En primer lugar, aguantamos estas situaciones por el miedo al cambio, por el vértigo a tomar decisiones y salir de la comodidad de la vida que llevamos, un freno tanto mayor cuanto más longeva es la relación de la que queremos salir; pero, en segundo lugar y fundamentalmente, toleramos esa situación por la mochila que cada uno llevamos sobre nuestros hombros:

Para la mayor parte de nosotros la misma mochila en la que llevamos el alimento y la estabilidad para nuestras vidas es el laste más importante que impide un cambio radical e inmediato, pero tal vez nos venga bien para no dar resbalar y esperar la oportunidad más propicia para ese cambio que –sin duda- debemos dar si no estamos en el sitio adecuado para nosotros: tengamos siempre en cuenta que ese ambiente tóxico que nos afecta directamente también repercute en nuestros seres queridos.

Cuando el ambiente se vuelve irrespirable lo mejor es salir de ahí, romper esa relación, pero de una manera sopesada y sin dar pasos en falso: la oportunidad llegará, sólo hay que esperarla de una manera activa y encontrar el momento adecuado.
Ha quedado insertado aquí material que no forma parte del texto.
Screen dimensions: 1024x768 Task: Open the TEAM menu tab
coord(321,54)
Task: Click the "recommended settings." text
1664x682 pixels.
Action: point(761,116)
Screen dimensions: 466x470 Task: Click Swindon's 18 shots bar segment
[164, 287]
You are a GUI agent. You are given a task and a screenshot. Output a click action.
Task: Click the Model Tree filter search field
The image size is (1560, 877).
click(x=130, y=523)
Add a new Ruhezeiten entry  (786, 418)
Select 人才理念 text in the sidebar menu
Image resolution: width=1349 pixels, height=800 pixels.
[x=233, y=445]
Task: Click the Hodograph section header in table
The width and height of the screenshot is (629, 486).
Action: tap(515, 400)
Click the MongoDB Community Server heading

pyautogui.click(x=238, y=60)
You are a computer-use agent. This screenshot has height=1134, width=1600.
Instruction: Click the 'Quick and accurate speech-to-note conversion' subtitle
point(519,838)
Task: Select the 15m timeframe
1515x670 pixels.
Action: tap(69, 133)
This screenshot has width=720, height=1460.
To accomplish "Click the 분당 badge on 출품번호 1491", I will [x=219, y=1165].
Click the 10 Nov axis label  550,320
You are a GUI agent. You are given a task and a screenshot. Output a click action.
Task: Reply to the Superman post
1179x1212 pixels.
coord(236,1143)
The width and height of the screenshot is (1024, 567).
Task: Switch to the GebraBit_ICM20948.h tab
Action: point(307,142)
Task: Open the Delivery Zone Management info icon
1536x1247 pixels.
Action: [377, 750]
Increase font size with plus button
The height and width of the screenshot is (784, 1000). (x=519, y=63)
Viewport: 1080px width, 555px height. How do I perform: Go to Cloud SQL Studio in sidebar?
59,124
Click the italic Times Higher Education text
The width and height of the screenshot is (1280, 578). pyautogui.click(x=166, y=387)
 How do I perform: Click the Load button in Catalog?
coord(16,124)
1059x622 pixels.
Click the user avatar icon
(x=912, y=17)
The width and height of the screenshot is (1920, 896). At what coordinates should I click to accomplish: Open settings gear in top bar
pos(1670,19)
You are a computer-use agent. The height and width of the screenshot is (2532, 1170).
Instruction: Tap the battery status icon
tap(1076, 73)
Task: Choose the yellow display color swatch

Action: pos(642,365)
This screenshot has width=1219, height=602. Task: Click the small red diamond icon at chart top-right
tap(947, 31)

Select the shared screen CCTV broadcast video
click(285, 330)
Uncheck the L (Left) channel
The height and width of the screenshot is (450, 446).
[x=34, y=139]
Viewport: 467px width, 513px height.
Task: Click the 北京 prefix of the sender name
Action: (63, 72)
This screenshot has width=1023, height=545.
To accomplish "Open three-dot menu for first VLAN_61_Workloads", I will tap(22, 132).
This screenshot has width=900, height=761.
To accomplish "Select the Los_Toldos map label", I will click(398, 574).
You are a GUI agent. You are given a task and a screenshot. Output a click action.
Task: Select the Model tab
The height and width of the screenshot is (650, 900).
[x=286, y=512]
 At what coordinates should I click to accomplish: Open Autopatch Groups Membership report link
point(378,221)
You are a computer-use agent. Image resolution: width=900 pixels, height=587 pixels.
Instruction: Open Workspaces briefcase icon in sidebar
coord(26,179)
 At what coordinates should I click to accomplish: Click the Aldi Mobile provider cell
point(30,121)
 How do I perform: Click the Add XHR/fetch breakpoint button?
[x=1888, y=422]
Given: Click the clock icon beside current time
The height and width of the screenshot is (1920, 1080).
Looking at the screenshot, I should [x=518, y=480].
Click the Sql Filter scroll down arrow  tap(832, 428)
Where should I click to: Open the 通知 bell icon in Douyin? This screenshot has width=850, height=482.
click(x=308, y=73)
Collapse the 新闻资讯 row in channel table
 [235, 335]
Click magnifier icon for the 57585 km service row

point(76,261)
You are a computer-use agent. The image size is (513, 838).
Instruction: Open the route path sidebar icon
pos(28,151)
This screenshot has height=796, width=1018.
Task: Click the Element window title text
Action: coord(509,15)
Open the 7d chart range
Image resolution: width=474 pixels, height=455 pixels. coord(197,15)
Acabamos de pasar una pandemia que nos ha puesto a todos a prueba, pero no olvidemos que antes veníamos de una crisis económica que afectó seriamente a nuestra calidad de vida, y que nuestra sociedad se enfrenta ya desde hace algunos años a retos que tendremos que asimilar y digerir para mantener una aceptable salud mental: en mi modesta opinión, este es el mayor hándicap al que las personas y las empresas se enfrentan en la actualidad para evitar ambientes tóxicos que propicien “puntos de no retorno” y decisiones disruptivas en las que –a veces- no sólo ambas partes salen perdiendo, sino las vidas de terceros se ven afectadas por situaciones en las que es tan evidente el origen del problema que lo que cuesta entender es la razón por la que nadie pone una solución.